>>>
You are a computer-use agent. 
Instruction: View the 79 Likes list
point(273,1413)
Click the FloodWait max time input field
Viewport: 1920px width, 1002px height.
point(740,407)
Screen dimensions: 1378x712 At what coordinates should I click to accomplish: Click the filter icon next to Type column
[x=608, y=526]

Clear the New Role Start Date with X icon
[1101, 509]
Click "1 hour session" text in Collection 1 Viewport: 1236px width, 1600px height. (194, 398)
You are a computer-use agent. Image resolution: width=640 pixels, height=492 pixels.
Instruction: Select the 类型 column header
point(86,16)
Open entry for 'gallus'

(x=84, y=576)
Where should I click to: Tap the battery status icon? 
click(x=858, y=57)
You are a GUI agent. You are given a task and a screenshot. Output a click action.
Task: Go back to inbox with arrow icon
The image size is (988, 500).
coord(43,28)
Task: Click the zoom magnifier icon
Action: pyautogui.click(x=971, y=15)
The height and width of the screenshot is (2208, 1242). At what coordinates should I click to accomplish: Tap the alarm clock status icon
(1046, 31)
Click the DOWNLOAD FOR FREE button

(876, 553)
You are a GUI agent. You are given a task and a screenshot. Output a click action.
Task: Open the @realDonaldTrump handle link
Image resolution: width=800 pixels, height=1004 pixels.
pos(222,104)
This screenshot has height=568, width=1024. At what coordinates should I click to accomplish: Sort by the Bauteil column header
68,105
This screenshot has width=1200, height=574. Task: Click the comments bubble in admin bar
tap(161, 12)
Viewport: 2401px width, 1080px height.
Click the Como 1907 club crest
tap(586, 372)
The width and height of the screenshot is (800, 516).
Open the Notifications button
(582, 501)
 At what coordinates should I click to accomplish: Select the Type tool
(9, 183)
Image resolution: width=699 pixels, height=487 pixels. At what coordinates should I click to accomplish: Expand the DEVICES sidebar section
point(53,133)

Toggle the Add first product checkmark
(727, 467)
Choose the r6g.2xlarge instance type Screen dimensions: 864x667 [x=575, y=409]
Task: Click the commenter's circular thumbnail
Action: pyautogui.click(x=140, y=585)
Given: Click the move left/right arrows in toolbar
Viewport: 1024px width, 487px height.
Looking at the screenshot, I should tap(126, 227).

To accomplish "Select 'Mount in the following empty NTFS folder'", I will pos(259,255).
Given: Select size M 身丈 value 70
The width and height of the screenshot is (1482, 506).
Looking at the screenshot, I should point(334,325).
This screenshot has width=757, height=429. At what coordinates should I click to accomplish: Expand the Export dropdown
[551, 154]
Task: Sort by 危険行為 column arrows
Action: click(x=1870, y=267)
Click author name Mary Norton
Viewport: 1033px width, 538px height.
<<<
_DIRECTIONS FOR THIS TASK:_ Look through the records and gather every line containing "computer".

_YOUR SOLUTION:_
You are a computer-use agent. 
You are a computer-use agent. Image resolution: width=640 pixels, height=492 pixels.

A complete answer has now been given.